Лэндри отмахивается от меня, не прерывая поцелуя с сотрудницей кампании. Его друг закатывает глаза и с ворчанием уходит.
Будучи осторожным, я записываю короткий видеоклип их поцелуя, чтобы добавить в свою коллекцию шантажа. Папа Лэндри был бы в шоке от скандалов, которые раздувает его сын. Еще интереснее было бы, если бы младшая сестра Лэндри сбросила с себя личину хорошей девочки и оказалась еще более озорной. С ее подтянутым телом йоги, я бы не отказался посмотреть, на какие неприятности она способна.

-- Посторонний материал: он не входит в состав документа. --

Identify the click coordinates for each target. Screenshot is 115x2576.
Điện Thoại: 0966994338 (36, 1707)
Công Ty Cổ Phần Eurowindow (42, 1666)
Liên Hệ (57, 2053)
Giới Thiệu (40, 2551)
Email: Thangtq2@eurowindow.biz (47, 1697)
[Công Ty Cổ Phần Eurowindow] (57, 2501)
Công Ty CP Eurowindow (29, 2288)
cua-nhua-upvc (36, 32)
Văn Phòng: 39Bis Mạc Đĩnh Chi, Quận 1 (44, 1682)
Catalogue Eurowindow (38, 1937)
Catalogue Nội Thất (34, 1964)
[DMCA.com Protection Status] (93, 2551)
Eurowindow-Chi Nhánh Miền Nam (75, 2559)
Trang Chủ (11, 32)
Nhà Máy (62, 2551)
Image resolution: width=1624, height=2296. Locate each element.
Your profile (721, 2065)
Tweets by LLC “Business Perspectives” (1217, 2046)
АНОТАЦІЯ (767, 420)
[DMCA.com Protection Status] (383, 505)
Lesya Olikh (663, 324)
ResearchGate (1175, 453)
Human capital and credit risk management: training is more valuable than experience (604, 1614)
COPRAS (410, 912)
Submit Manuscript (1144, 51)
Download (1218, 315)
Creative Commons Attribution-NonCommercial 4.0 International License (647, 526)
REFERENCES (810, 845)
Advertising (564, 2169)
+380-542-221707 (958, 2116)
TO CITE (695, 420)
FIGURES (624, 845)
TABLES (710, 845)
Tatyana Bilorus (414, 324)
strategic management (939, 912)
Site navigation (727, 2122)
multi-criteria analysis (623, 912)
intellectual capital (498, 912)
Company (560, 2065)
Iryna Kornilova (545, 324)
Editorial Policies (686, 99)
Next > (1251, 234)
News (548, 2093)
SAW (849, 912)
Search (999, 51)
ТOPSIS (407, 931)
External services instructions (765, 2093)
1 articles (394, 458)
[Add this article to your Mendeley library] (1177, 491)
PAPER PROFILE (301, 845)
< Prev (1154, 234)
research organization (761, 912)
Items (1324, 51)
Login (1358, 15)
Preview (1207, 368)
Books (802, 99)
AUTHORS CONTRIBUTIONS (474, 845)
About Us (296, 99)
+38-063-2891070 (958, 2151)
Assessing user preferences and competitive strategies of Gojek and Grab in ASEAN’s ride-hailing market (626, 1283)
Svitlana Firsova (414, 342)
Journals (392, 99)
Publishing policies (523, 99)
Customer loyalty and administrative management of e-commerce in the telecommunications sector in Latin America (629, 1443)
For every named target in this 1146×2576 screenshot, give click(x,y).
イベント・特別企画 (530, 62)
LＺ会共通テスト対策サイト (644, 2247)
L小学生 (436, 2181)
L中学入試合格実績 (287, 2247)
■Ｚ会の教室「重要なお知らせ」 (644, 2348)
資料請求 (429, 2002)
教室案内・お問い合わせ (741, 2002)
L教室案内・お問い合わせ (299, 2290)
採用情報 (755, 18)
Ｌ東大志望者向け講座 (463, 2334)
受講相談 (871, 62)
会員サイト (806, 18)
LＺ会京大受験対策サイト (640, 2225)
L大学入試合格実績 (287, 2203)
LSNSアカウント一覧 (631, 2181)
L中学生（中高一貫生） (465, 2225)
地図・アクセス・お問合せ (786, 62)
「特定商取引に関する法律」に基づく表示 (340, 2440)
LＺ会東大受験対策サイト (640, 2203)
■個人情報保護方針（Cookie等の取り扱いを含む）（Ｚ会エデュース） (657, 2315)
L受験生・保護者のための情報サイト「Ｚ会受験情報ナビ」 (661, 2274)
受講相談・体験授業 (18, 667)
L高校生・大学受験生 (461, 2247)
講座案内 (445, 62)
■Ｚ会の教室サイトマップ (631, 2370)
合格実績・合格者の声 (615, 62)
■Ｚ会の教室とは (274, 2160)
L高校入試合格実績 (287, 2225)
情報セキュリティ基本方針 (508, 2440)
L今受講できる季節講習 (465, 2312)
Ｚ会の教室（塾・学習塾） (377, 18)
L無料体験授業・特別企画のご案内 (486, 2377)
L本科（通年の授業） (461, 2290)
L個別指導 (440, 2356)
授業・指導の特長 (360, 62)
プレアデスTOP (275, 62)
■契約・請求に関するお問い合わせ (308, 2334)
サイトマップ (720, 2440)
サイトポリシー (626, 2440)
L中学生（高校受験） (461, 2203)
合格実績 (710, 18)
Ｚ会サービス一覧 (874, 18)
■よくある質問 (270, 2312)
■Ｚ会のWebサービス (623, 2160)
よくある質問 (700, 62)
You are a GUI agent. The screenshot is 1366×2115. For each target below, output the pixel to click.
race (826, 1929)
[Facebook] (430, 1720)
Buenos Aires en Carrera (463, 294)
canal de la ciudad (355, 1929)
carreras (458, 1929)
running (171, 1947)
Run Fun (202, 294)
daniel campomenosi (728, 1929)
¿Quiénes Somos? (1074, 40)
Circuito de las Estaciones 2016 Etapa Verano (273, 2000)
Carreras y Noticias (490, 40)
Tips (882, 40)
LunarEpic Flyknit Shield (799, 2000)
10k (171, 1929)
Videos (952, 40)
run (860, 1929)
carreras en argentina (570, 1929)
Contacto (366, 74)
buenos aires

Как бы ни была мила малышка Мэйзи Лэндри, мои мысли устремляются к Тее и ее изгибам, которые она прячет под огромной одеждой. Я пролистываю наш поток сообщений. Последнее сообщение, которое она отправила «Уайетту», было селфи с тортом, который она испекла после школы. Мне было плевать на торт, меня больше интересовал тот факт, что ее волосы были завязаны в дерзкие косички. Чертовы косички. Я сжимаю челюсть, когда в паху вспыхивает жар.
Всплеск аплодисментов заглушает музыку, вырывая меня из моих мыслей. Люди толпами движутся от мест, где машины припаркованы на гравийной стоянке, к линии деревьев. Свет фар проливается на просеку между деревьями. Кажется, начинается первый бой.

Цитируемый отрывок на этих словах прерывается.